> Brief
Filter the listing below, keeping every line that holds "Open".

> Dataset extract
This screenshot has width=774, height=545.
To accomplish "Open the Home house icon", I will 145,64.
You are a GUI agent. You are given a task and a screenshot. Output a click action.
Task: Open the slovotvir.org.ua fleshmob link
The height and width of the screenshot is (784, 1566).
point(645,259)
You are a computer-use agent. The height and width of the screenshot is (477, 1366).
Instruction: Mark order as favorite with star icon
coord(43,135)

--

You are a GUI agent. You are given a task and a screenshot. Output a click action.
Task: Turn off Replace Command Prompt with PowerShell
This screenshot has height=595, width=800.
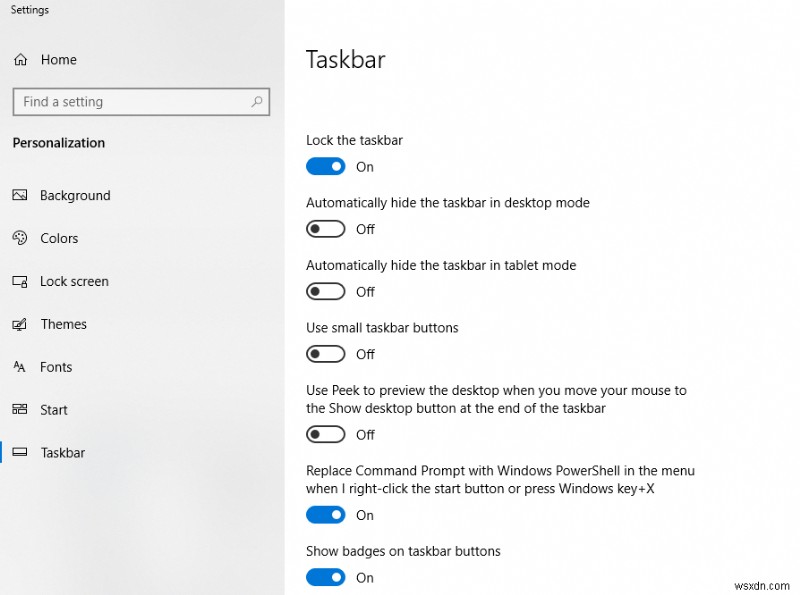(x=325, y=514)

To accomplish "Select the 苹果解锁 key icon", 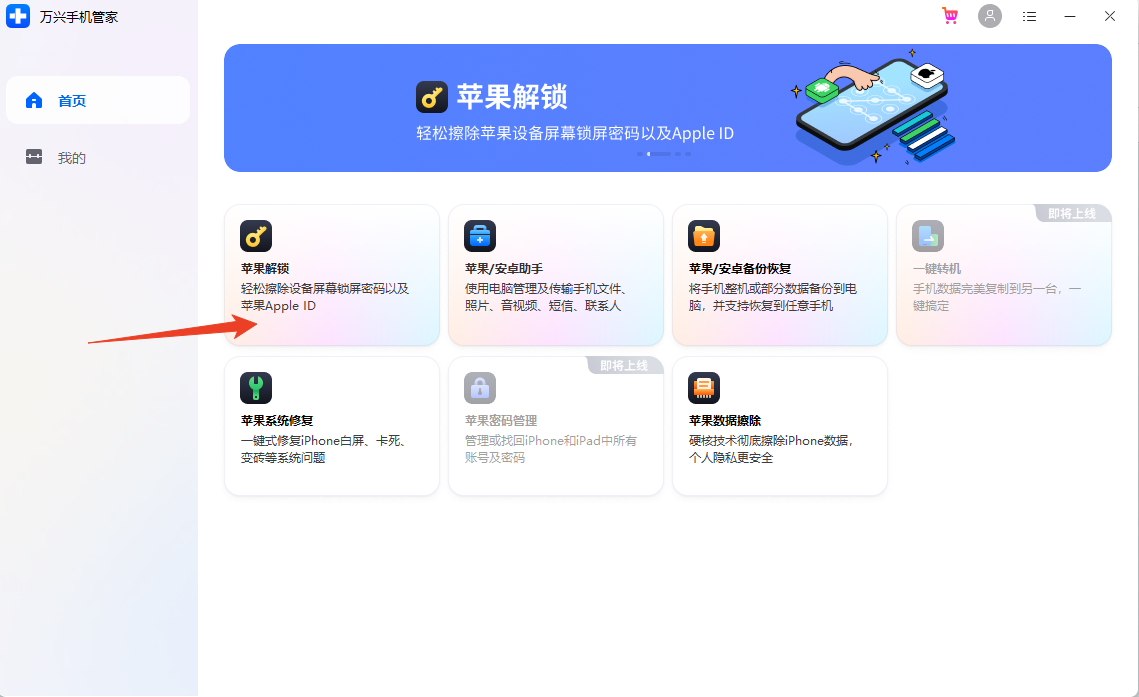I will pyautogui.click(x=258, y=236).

==

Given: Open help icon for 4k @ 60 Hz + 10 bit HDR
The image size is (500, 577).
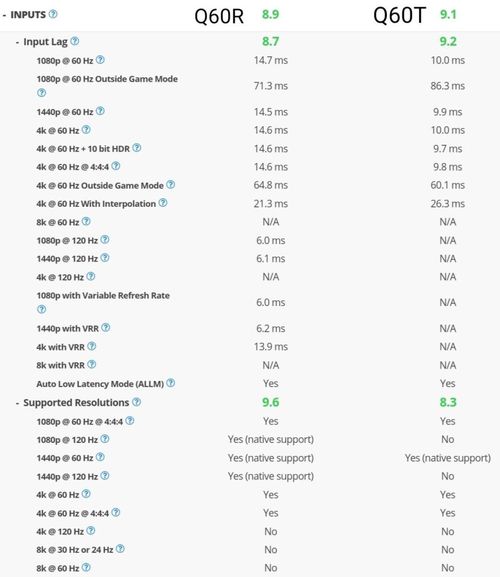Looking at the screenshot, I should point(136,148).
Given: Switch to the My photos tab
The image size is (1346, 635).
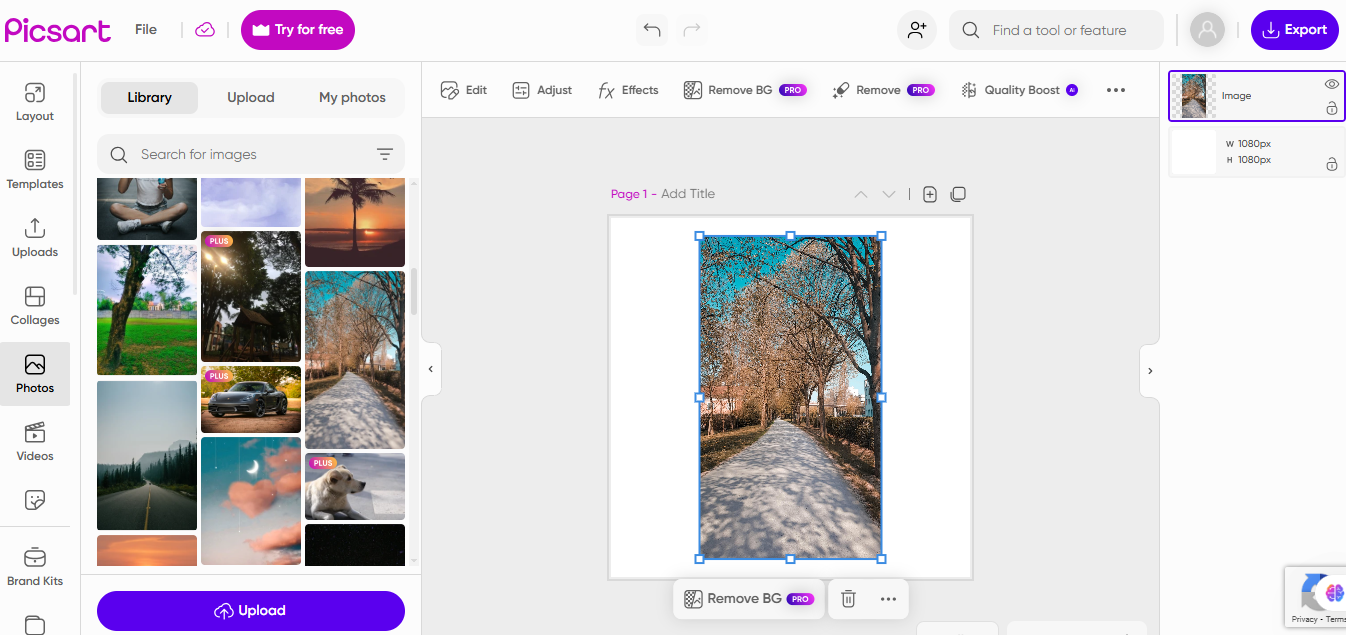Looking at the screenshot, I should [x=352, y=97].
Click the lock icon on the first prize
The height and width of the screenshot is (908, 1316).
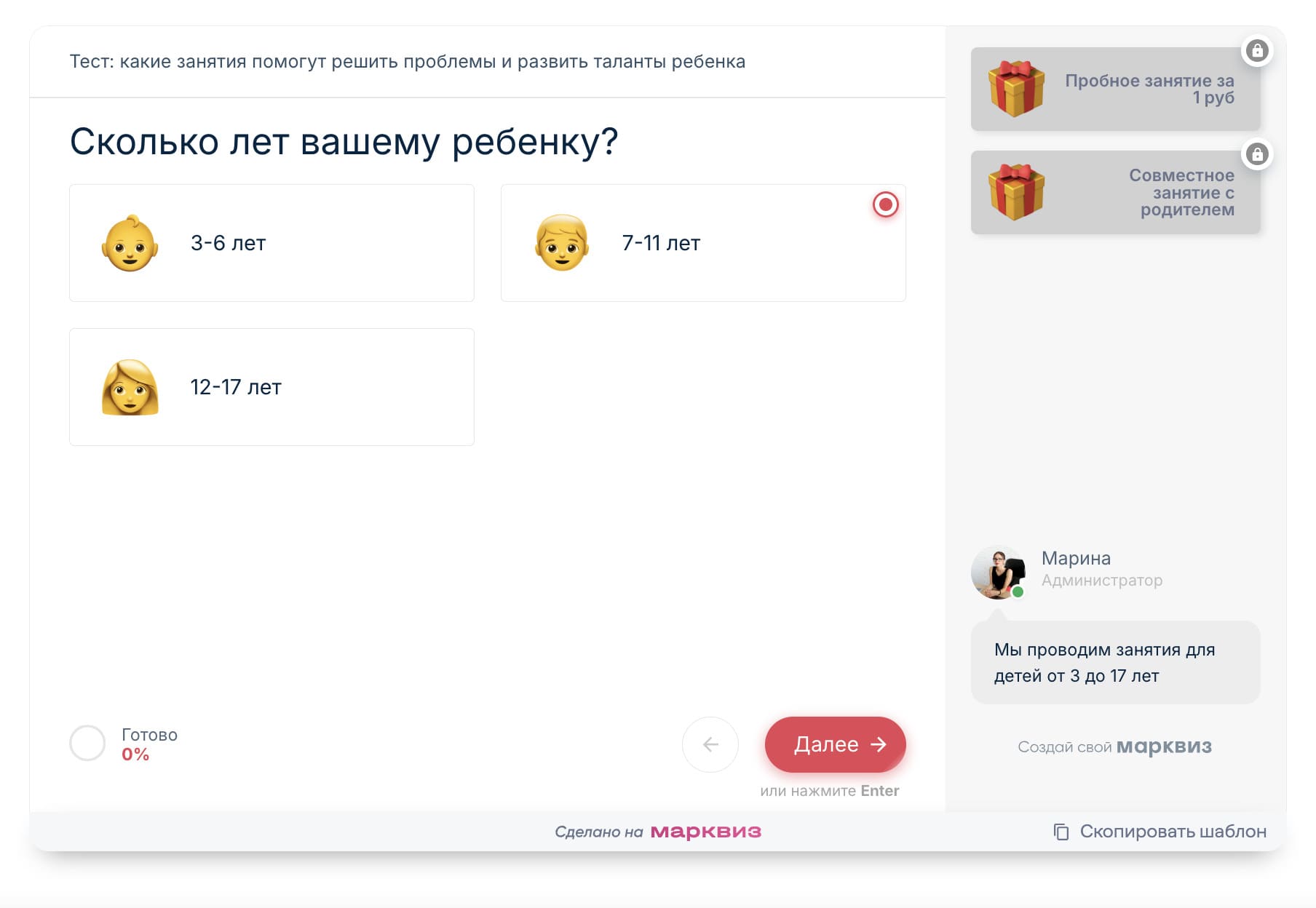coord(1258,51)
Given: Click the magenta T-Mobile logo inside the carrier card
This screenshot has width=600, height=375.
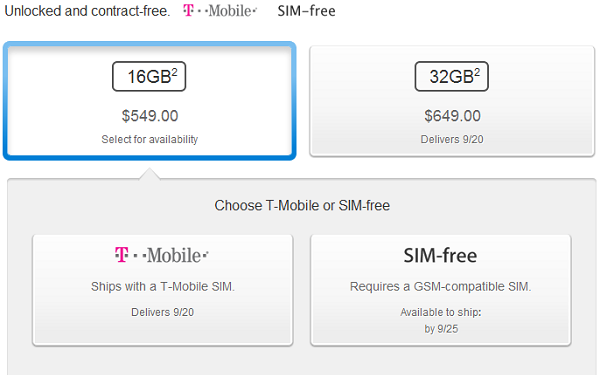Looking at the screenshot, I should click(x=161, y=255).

> Answer for the task
To accomplish "Open the Home house icon", I will 145,64.
Task: Open the slovotvir.org.ua fleshmob link
Given: Open help icon for 4k @ 60 Hz + 10 bit HDR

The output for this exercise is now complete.